I was still unable to sleep properly and my delirium intensified. As I was walking, I came across two younger guys just sitting on the side of the side-walk, (they looked stoned), and I asked if I could sit with them I had to show something to them.

They nod and grin, I sit down, and we watch the streetlife go by. Then a police man on a bicycle comes up the sidewalk, (there is now a by-law in this city no panhandling and no actual sitting on the sidewalks or private properties) but he did not give us any trouble. He seemed strange somehow, but he singled me out there sitting on the ground and he says: 'You're a pretty good actor!'. I did and still do not know what he meant by that, but I just smiled and said I don't know what you mean....he let it go and pedalled on up the street, grinning....

So I'm sitting there, with these two younger guys, and I pull out a pill bottle filled with rubber bands big enough to wear around your wrist.

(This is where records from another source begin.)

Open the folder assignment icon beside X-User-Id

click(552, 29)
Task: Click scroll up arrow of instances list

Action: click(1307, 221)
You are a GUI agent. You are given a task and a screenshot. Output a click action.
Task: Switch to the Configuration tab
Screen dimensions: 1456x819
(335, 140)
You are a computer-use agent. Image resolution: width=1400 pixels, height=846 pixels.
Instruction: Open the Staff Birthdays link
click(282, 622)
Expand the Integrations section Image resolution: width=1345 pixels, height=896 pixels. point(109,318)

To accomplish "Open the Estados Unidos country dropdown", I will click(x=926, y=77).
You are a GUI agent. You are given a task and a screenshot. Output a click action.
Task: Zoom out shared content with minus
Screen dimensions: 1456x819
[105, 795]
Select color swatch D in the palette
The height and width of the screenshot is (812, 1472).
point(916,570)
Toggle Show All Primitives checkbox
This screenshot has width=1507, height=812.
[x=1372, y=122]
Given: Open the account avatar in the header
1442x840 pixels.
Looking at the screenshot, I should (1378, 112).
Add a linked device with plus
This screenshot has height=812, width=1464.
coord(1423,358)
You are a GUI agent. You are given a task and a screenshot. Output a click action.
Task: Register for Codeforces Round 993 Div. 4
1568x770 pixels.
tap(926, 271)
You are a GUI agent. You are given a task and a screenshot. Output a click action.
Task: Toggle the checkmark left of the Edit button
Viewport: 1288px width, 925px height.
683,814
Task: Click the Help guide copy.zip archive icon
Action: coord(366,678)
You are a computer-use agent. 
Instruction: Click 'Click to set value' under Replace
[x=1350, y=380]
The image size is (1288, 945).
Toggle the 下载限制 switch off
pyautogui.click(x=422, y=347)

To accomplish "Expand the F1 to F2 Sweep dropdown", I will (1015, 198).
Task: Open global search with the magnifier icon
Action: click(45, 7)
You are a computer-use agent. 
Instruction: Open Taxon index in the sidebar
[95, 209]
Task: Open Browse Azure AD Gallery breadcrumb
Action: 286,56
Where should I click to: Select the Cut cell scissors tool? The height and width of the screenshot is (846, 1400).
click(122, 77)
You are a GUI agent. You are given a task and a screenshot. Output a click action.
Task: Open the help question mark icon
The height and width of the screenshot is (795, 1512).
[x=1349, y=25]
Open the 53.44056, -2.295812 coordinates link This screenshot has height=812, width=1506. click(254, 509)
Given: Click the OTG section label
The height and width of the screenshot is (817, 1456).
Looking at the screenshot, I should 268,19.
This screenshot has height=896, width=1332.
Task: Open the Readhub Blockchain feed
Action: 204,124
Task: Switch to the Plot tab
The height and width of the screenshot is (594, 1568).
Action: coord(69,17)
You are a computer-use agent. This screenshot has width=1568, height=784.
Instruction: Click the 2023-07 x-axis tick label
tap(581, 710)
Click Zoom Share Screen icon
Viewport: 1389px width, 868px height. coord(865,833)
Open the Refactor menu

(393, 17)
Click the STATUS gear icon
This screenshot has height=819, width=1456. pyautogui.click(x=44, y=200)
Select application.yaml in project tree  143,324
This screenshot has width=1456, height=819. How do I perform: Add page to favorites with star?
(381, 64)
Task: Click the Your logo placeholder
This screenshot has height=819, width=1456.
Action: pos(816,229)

(I had been engaged in mental experiment operations statistics gathering wearing rubber to ground my cell structure from outside electrical interferences over the years, and this one night I just decided to go out and tell someone about it and make it funny at the same time)

I tell the guy next to me the theory of collecive vs. singular consciousness/bodyconsciousness by electrical grounding using the world's energy grid as a reason to try these things...only I simplified it more for him and gave him details about what kinds of things our bodies go through with all the real energy pollution all around us...

I told him the next time he was bored sitting on the streetside to give out rubber bands to people and tell them of the world wide energy grid and how mind control is not far away, etc. etc., and i had this bottle cap from a bottle of australian swill sugar beer with funny little gold boomerangs on plain yellow circles, made for funny little officianado buttons, so i also gave him one of those, and said, 'if anyone asks your name, tell them its 'Captain Boomerang' and I slid the bottle cap toward him and he was laughing while being really high and loved the joke and said ok.

I got up and left, mission complete.

So watch out...boomerangs return...

Thus the story of Captain Boomerang.